Please, starting at the line that contains "This screenshot has", reproduce every line exactly until the records run out, skipping all pictures.

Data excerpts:
• • •

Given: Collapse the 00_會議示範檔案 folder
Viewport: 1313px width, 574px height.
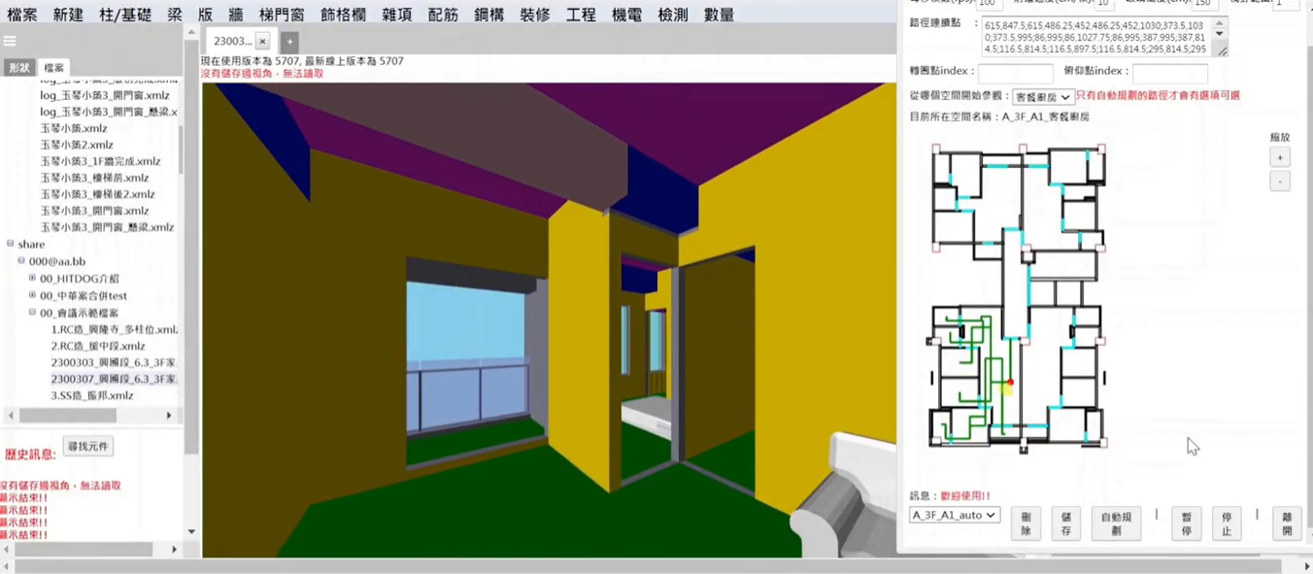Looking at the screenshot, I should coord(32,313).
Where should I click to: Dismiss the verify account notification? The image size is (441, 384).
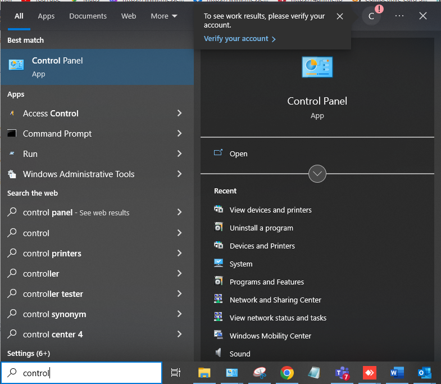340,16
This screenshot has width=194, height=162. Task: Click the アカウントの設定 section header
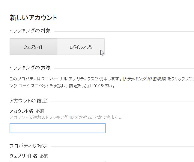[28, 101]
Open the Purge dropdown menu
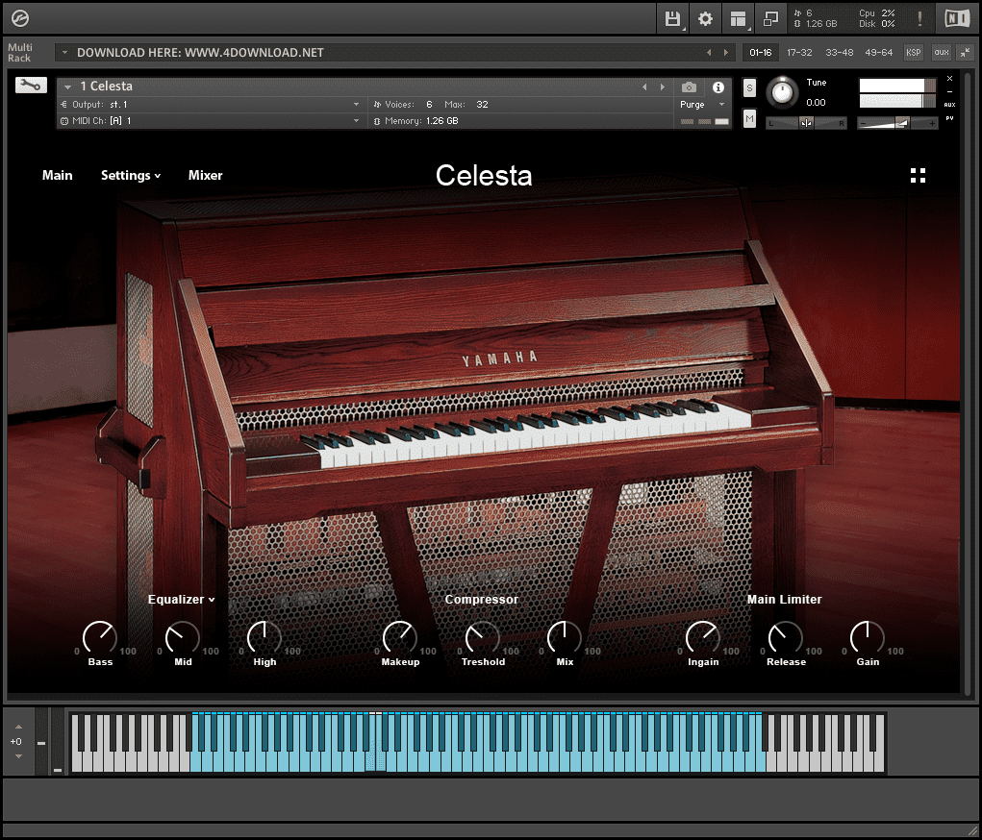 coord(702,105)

• • •

▸ THE COMPLETED TASK
This screenshot has width=194, height=162. Task: Click the アカウントの設定 section header
[28, 101]
Open the Purge dropdown menu
 coord(702,105)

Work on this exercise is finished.